GERMAN chancellor Angela Merkel will welcome the Greek Prime Minister to Berlin on Monday in a bid to further talks amid growing antagonism between the two countries.
Greece successfully repaid €580m (£413m) it owed to the International Monetary Fund (IMF) yesterday, but needs to pay another €350m to the IMF on Friday. Figures released yesterday by the Bank of Greece revealed the government ran a deficit of €684m over January and February after a decline in revenues of over €1bn compared with the same period last year.
One of the country’s biggest unions, Adedy, yesterday warned the left-wing government not to raid “sacred” social security and pension funds to help tide over the state finances. Greece will receive a further €7.2bn if it can have a set of reforms approved by its international creditors, but its relations with Germany are strained.

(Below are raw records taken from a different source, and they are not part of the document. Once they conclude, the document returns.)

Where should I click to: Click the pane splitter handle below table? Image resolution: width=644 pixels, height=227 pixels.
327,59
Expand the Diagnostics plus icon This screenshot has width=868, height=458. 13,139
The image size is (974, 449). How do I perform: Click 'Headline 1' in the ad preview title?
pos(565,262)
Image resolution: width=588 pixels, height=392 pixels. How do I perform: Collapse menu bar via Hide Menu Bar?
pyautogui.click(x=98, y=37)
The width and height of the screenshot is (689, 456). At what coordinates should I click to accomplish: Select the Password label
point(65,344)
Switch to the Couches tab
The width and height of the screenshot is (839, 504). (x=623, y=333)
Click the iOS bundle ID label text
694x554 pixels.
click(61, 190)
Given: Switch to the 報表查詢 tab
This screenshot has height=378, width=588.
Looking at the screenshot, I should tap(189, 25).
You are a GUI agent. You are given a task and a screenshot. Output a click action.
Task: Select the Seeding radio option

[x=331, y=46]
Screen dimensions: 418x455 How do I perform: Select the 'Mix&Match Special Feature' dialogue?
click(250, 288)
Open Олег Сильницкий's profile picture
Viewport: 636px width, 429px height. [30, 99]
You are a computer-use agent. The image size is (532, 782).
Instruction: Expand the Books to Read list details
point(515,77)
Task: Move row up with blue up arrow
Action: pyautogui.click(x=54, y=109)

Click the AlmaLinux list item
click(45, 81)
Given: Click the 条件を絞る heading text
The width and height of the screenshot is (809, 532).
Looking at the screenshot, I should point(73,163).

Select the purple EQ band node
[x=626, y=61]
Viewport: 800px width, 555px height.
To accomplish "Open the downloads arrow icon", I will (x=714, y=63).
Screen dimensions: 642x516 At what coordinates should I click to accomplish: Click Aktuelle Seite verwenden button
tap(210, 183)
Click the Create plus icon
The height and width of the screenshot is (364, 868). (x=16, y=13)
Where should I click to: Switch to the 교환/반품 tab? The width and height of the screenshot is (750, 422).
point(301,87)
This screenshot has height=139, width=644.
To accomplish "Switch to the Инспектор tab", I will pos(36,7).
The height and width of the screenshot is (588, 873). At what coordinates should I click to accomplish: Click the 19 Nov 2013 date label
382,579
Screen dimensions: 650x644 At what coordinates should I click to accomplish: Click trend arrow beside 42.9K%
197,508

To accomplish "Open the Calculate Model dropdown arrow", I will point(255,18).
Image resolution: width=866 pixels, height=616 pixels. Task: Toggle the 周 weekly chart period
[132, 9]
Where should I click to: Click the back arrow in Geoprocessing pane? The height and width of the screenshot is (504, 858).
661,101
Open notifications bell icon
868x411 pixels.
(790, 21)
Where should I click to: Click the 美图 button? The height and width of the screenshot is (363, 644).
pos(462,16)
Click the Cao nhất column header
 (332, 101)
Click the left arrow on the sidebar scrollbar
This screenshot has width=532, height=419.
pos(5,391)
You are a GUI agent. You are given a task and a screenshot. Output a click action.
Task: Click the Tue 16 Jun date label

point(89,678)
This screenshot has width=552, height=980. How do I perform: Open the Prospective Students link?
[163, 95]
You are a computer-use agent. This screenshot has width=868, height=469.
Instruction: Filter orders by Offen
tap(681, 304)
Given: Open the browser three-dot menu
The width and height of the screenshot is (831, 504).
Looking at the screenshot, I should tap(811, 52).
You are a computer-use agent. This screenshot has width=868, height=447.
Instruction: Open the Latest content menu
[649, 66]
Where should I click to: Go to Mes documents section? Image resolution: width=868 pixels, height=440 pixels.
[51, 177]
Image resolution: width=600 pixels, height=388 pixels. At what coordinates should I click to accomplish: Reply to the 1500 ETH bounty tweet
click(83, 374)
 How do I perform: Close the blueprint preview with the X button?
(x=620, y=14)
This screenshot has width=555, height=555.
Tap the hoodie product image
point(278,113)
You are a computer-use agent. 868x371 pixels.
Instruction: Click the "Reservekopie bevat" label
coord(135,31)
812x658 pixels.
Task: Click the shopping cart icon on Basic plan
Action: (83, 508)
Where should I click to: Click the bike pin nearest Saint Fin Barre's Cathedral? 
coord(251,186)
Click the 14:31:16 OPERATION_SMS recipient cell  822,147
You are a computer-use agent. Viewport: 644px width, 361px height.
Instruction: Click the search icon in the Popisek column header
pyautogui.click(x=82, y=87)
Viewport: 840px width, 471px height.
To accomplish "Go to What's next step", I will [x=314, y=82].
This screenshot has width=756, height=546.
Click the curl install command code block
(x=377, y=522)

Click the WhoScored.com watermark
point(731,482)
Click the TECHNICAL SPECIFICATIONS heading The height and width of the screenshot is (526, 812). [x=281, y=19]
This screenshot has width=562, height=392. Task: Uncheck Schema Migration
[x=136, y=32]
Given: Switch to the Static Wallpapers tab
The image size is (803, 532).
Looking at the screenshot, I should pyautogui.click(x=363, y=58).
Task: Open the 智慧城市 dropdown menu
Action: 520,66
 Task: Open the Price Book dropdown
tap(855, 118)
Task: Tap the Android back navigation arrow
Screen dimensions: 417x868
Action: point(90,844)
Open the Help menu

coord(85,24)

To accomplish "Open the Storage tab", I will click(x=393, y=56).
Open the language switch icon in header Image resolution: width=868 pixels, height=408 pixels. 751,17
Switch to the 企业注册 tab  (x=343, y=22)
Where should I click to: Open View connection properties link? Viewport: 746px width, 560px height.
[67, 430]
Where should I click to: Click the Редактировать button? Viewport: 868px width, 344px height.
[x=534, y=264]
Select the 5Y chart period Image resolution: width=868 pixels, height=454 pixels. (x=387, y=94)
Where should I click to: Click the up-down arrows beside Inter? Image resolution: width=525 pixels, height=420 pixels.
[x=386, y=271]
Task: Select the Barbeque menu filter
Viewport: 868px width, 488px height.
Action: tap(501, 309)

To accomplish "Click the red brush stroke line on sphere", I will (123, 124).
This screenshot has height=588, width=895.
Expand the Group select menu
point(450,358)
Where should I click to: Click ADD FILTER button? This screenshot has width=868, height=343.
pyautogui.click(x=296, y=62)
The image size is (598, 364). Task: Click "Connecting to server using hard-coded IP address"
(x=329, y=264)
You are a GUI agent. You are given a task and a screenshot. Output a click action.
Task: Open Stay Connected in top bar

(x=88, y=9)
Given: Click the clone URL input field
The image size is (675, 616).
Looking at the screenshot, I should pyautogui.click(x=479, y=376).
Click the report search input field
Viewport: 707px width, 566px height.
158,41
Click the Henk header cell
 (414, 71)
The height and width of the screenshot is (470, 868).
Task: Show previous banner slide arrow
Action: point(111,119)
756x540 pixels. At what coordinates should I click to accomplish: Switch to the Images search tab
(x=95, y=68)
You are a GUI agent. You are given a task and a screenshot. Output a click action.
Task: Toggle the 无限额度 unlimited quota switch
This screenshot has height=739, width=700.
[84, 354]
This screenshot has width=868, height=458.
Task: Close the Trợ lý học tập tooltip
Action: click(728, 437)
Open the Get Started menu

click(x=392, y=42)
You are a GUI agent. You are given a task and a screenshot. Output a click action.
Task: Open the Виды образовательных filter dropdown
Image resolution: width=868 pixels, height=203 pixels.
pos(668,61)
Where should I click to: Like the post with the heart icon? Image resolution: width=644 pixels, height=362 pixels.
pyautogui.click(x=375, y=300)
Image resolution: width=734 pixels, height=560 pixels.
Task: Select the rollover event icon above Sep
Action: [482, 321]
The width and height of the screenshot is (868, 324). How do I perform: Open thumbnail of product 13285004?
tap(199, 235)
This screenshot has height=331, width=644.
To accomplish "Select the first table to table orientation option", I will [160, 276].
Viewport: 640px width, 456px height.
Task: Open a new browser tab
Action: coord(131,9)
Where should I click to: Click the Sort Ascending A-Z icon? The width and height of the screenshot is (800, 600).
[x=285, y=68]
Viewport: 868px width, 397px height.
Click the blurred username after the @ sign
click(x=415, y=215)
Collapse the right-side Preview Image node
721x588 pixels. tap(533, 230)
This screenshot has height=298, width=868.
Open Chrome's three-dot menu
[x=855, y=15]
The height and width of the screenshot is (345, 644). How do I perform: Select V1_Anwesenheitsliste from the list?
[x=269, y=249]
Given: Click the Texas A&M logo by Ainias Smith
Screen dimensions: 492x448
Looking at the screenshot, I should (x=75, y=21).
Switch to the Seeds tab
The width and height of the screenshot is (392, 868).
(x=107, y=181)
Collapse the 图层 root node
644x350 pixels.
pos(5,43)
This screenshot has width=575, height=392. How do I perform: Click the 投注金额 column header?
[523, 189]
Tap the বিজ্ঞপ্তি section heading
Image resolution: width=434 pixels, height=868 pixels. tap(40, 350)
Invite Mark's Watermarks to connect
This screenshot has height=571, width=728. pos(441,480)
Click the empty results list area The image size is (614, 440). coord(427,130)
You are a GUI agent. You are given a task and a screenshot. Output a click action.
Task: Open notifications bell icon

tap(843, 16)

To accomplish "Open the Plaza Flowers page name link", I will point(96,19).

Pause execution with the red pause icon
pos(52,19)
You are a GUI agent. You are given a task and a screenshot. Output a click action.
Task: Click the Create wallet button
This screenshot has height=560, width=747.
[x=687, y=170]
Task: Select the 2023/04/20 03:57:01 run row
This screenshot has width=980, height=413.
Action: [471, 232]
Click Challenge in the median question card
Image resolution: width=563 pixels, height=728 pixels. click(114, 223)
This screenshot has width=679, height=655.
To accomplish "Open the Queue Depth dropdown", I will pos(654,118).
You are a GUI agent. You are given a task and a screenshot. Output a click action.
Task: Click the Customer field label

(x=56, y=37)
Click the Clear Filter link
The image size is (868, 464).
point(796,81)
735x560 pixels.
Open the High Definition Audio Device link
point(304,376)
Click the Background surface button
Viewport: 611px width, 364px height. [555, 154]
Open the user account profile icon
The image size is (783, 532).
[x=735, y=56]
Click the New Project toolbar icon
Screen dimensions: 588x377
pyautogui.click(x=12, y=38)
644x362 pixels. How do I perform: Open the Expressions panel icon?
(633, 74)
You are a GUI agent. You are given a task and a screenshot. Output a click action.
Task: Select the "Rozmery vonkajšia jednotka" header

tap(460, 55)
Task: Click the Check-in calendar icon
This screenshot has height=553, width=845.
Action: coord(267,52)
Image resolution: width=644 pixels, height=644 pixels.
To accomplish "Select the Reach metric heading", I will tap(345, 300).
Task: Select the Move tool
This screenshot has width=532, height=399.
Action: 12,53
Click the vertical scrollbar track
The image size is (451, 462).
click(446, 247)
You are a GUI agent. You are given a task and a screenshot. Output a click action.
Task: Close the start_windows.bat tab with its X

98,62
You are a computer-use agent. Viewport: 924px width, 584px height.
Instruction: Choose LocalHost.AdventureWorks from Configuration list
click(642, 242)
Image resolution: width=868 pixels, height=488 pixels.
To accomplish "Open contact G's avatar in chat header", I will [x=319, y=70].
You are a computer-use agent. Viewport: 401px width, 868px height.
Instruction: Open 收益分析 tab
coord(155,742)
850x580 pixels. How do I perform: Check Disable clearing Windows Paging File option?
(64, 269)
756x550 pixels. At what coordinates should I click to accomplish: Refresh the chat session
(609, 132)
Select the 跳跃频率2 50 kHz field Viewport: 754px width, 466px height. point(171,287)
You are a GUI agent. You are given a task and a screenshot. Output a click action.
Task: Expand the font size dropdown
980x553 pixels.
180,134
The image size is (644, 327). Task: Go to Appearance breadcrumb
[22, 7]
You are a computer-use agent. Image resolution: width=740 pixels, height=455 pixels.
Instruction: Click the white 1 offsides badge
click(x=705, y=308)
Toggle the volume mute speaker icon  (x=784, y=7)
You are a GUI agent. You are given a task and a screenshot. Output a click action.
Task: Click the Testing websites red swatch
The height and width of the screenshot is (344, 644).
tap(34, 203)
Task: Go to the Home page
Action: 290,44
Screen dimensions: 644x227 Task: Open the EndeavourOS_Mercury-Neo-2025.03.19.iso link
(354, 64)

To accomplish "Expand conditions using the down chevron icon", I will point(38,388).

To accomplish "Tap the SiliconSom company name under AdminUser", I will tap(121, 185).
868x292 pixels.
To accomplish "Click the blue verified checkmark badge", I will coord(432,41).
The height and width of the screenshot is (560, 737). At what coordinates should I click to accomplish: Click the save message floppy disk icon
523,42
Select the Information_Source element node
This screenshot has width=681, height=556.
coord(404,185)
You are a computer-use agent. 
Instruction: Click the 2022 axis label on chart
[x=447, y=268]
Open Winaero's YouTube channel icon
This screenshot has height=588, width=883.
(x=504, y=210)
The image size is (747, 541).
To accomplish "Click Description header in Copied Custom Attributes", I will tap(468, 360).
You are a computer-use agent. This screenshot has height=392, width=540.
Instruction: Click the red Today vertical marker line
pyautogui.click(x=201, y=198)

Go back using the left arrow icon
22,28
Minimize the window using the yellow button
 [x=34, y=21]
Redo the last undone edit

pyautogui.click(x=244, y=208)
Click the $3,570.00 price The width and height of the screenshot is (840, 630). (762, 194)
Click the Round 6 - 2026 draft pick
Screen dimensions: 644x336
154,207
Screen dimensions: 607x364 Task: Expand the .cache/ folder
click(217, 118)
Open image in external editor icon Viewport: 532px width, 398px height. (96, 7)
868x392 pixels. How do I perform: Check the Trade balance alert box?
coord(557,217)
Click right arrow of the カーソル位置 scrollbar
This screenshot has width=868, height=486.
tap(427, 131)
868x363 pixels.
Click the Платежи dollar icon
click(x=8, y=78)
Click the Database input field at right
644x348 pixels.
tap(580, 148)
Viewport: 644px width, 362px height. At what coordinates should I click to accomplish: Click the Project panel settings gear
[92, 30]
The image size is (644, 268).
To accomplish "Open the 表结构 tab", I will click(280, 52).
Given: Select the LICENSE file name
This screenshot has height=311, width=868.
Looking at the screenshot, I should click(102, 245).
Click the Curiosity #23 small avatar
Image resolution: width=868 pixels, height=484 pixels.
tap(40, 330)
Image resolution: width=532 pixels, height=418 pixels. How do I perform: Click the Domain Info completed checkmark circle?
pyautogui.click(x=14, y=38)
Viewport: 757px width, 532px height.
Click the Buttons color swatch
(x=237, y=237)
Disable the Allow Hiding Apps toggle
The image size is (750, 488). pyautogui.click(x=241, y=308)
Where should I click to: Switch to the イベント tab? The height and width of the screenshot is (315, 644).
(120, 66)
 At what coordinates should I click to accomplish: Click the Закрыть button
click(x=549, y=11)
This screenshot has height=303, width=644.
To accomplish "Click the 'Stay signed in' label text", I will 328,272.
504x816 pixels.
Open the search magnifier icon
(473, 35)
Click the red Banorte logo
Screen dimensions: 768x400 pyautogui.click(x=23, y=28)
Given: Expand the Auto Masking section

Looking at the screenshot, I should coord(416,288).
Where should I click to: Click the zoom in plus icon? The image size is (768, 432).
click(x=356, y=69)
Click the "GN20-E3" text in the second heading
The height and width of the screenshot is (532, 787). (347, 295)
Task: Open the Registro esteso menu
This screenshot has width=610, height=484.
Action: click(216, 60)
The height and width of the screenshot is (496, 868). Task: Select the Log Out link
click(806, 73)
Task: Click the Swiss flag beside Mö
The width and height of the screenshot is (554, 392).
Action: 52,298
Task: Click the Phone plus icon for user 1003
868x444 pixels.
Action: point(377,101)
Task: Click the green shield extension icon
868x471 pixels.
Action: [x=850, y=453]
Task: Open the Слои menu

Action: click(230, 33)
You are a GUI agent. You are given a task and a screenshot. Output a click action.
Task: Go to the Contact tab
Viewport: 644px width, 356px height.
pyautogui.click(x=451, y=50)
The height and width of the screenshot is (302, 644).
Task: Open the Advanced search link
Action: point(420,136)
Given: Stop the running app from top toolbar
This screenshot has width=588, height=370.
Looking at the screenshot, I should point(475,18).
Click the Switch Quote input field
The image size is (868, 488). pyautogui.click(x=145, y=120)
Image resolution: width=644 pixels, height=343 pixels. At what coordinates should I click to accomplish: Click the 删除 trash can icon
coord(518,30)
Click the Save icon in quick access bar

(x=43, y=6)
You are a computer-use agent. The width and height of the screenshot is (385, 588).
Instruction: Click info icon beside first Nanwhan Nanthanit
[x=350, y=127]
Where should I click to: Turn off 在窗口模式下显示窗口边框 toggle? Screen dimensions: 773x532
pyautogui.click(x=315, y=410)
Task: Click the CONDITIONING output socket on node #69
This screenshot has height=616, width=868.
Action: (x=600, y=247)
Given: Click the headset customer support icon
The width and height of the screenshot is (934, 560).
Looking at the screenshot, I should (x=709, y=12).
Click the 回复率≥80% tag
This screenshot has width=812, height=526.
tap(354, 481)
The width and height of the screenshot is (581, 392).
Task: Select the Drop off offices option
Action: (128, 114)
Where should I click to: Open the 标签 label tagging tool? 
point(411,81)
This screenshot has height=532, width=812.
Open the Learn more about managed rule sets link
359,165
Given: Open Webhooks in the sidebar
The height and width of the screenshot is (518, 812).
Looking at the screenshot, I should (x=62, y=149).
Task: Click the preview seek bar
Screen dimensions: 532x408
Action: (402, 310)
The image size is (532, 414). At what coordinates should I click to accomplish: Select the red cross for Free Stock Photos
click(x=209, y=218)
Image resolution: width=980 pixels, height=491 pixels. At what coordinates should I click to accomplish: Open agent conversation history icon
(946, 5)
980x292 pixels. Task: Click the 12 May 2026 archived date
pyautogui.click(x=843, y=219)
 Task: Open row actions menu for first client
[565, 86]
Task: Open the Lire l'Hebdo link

Finance minister Yanis Varoufakis yesterday denied “giving the finger” to Germany during an old speech.
“While the Eurozone thinks it has given Greece time to implement the necessary reforms to secure funding, the Greek government seems to think it has been given time to negotiate a new grand bargain with the Eurozone,” said economist Christian Schulz from Berenberg Bank.
“By using all sorts of pressure points on Germany, from war-time reparations via alleged involvements in corruption scandals of German politicians to geopolitical threats, the Tsipras government seems to be trying to force Germany into a U-turn.”